A recent report from the Centre for Economics and Business Research revealed Amazon was paying 11 times less tax than brick and mortar book shops in the UK. According to the Bookselling Britain report, Amazon earned £1.5bn in 2016 and paid just £7.4m in corporate tax. Book shops earned £540m in the same time frame and paid £12m in corporate tax.
Since 2010, the UK Government has earned £160bn in additional tax revenue. The new royalties are expected to generate an extra £4.3bn by 2022-23. Google paid out £130m to the UK Government in January 2016.

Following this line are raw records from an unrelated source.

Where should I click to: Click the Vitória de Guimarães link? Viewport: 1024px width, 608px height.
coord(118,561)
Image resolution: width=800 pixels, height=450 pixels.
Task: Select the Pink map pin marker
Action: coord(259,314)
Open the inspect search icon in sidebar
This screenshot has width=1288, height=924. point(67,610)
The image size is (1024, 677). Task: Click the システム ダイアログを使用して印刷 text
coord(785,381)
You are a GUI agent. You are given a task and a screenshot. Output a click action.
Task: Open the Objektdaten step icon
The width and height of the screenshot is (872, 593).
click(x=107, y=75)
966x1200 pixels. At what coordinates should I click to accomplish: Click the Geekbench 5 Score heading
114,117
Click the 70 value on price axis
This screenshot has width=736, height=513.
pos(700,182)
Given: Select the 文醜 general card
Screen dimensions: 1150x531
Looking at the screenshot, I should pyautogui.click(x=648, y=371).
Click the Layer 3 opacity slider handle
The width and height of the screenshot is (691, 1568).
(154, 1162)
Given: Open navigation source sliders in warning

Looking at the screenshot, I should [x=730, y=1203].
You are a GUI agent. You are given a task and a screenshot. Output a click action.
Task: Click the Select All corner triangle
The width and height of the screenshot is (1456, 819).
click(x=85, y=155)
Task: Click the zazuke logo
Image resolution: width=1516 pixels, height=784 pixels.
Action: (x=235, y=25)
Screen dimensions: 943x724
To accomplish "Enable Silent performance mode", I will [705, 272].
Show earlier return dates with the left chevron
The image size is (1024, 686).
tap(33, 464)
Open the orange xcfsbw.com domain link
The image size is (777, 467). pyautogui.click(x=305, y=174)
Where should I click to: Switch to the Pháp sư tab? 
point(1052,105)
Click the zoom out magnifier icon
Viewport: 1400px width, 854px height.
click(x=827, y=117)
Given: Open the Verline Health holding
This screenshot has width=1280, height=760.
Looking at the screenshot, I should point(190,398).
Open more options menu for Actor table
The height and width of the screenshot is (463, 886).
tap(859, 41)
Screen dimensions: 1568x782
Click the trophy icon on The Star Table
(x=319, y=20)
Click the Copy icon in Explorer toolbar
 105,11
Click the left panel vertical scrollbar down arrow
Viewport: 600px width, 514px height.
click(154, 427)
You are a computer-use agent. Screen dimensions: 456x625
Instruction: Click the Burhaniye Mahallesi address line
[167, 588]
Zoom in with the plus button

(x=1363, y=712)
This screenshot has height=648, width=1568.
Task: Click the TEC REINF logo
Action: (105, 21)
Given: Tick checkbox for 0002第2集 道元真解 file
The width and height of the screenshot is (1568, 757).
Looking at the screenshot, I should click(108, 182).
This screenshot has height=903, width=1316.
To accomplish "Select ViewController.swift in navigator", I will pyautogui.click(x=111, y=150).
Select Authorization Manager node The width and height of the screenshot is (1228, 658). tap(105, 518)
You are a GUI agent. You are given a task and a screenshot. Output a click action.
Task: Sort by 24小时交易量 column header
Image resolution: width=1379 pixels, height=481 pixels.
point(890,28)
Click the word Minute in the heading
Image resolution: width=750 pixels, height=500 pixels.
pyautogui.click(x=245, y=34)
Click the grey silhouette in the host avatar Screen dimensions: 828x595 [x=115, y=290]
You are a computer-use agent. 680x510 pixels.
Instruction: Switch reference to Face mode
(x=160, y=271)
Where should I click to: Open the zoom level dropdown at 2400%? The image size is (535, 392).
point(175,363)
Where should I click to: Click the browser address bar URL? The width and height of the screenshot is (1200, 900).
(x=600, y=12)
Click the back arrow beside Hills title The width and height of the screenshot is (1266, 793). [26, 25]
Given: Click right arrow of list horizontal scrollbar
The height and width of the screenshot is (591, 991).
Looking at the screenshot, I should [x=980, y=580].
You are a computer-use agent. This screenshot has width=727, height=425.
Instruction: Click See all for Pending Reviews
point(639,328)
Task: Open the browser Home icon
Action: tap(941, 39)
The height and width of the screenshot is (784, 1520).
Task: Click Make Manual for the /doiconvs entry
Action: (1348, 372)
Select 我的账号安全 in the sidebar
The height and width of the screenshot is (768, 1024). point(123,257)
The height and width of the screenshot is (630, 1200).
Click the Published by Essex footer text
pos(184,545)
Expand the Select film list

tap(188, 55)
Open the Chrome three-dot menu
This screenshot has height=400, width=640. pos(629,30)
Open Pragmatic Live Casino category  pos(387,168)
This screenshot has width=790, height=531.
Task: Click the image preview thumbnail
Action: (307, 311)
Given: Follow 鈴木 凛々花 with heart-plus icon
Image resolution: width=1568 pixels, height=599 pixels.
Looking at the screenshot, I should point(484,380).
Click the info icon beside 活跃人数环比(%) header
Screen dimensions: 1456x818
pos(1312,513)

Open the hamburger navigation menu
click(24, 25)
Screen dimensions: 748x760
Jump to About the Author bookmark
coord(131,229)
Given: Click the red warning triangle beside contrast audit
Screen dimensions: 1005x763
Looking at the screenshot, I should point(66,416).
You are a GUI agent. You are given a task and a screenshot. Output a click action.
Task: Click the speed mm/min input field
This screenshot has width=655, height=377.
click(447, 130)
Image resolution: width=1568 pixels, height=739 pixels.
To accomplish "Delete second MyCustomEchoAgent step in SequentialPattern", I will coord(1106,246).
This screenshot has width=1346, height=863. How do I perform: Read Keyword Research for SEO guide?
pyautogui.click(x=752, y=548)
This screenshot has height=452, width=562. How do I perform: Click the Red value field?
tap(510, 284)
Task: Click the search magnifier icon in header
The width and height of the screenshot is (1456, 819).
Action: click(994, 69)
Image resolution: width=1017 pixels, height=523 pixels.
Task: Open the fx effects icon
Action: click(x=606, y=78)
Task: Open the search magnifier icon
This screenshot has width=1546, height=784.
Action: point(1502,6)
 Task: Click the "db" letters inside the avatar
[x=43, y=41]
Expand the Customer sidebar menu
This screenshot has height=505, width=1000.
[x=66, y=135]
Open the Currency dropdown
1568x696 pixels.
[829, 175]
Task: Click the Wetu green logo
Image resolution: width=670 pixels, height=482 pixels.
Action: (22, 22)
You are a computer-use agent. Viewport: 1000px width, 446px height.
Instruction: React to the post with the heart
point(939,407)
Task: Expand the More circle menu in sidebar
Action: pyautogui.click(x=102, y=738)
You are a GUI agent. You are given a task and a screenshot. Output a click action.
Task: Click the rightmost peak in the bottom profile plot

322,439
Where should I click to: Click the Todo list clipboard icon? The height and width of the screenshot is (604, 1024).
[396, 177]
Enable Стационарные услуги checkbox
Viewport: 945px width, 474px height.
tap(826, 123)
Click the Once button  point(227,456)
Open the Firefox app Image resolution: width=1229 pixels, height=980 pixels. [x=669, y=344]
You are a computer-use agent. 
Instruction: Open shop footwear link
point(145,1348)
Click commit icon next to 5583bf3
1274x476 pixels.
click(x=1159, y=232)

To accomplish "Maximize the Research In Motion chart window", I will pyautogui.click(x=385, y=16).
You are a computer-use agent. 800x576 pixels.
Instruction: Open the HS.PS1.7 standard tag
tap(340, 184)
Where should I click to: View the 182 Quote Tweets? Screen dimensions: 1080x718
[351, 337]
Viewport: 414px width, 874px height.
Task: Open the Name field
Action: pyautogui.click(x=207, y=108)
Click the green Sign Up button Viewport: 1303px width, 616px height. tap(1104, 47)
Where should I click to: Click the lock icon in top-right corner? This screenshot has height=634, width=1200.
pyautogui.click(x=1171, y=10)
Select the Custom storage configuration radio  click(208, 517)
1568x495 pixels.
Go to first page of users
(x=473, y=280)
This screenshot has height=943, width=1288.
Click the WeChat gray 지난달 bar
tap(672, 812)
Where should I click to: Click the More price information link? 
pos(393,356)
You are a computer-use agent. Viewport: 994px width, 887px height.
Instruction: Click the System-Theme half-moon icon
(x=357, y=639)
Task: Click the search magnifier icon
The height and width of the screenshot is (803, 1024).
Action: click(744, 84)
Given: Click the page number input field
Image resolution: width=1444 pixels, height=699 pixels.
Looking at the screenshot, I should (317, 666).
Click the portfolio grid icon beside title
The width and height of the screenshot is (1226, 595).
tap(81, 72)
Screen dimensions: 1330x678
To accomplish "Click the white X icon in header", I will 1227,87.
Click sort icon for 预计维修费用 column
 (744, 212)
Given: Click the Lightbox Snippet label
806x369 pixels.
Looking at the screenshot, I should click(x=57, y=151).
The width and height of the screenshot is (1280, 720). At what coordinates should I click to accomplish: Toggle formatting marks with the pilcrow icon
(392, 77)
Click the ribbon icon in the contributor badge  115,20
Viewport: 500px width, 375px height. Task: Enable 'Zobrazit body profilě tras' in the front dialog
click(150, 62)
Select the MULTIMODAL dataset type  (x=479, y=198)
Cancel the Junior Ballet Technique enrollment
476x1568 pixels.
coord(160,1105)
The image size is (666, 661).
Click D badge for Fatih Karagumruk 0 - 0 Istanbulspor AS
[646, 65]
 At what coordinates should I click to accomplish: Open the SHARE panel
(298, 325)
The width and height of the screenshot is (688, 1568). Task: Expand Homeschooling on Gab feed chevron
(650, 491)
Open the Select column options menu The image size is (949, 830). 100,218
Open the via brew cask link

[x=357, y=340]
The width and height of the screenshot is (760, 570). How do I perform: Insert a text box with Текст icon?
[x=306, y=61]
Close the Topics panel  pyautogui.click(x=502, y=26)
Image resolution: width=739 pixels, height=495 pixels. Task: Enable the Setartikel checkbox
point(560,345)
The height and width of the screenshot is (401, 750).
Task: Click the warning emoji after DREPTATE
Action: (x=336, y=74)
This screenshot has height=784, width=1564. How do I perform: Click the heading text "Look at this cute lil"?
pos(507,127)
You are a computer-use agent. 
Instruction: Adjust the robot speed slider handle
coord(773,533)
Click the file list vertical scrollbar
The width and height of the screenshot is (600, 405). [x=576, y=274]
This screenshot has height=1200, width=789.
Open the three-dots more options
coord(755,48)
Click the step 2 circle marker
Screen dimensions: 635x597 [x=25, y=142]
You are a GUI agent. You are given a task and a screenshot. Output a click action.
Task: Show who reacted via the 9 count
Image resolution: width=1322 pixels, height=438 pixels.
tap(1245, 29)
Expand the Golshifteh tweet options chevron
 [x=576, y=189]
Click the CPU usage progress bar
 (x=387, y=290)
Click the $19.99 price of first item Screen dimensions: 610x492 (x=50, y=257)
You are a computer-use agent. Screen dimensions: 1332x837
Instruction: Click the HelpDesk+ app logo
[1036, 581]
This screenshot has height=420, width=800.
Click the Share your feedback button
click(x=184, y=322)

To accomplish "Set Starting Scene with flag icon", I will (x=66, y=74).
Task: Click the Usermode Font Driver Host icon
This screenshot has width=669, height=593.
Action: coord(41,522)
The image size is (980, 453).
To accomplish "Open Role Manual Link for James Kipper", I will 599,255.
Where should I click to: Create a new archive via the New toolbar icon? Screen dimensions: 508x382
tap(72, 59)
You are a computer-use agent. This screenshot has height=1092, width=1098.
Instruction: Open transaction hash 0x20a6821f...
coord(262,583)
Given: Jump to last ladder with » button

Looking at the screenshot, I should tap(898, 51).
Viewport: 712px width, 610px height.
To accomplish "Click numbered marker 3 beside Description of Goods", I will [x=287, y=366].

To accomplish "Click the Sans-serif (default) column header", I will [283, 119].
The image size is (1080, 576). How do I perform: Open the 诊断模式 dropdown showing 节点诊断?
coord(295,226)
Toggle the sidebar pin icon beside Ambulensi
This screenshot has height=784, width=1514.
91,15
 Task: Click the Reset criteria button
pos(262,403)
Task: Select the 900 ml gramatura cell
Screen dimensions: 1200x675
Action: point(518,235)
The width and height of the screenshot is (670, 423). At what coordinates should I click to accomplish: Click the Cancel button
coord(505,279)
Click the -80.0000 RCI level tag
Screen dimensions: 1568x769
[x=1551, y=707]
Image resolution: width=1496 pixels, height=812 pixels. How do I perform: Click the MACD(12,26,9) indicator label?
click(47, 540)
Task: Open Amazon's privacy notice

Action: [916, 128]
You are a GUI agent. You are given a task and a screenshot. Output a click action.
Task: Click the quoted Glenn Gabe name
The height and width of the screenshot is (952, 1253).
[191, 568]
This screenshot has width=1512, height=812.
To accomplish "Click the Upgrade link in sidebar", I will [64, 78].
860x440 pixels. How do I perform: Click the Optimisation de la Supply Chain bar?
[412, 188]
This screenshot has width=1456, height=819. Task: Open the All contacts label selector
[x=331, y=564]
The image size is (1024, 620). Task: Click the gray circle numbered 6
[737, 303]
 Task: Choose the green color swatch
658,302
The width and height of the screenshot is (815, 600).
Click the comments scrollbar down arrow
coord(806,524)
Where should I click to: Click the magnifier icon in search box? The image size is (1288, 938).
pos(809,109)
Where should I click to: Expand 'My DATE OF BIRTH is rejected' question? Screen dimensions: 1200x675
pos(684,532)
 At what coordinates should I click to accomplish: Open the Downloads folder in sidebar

Labour MP Frank Field, who has been an advocate for exposing tax avoidance, said the budget would tackle the questionable methods of tech companies. "The budget offers the beginnings of a fightback against some of the most egregious and morally bankrupt methods of tax avoidance exposed by our campaign," Field said, according to The Guardian. "But taxpayers will expect a whole series of additional steps to follow, if this mega injustice is to be countered for good."
Irish PM Varadkar said on Tuesday (21 November) that Apple would have to pay back £13bn after the European Commission ruled in August 2016 that their tax agreement was illegal. "We've indicated to them [Apple] that we want the escrow account established and we want funds to be paid into the escrow account without further delay," Varadkar said.
"We do not want to be in the situation where the Irish government has to take Apple to court because the European Commission is taking the Irish government to court. I think that message is understood and I'd anticipate progress in the coming weeks."